* [TASK]: Repeat word for word the line with "The height and" and every line after it until the records below run out.

Records contained in a dataset
********

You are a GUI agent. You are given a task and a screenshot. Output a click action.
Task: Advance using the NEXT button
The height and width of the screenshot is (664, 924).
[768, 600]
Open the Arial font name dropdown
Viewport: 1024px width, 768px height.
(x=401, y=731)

********

* [OUTPUT OF THE TASK]:
The height and width of the screenshot is (664, 924).
[768, 600]
Open the Arial font name dropdown
Viewport: 1024px width, 768px height.
(x=401, y=731)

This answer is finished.